A stone of 400g is whirled by a string of length 2.8m so that it moves in horizontal circle of radius 0.7m.find the tension on the string.
m v^2/r horizontal
m g down
tan theta = mg/(mv^2/R)where theta is angle down from horizontal
but
cos theta = .7/2.8
so theta = 75.5 deg
so tan theta = 3.87
so
3.87 = mg/mv^2/R = 9.81/(v^2/.7)
v = 1.33 m/s
m v^2/R = .4*1.77/.7 = 1.01
m g = .4*9.81 = 3.92
T^2 = 1.01^2 +3.92^2
T = 4.04 N
To find the tension on the string, you can use the centripetal force equation. The centripetal force is the force that keeps an object moving in a circular path and is given as:
F = (m * v^2) / r
Where:
F is the centripetal force
m is the mass of the object (400g = 0.4kg)
v is the velocity of the object
r is the radius of the circular path
In this case, the velocity (v) of the object can be determined using the formula:
v = (2 * π * r) / T
Where:
π is the mathematical constant pi (approximately 3.14)
r is the radius of the circular path (0.7m)

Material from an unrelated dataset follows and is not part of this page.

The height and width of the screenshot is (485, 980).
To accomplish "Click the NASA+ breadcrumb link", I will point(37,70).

T is the time taken to complete one revolution
Given that the object is whirled by a string, we can assume the time taken for one revolution is equal to the period (T) of the circular motion.

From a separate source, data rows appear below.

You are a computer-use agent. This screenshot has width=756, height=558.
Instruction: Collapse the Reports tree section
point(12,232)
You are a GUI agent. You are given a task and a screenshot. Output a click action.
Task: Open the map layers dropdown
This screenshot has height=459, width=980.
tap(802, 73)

To find T, you need to know the speed of the object which can be determined using the length of the string. The speed (v) is given by:
v = 2πr / T
Rearranging the equation:
T = 2πr / v
Now, let's calculate the values step by step:
1. Convert the mass from grams to kilograms:
m = 400g = 0.4kg
2. Calculate the time taken for one revolution (T):
T = 2π(0.7m) / v
3. Calculate the velocity (v):
v = 2π(0.7m) / T
4. Substitute the velocity (v) into the centripetal force equation to find the tension (F):
F = (m * v^2) / r
By following these steps and substituting the appropriate values, you can determine the tension on the string in the given scenario.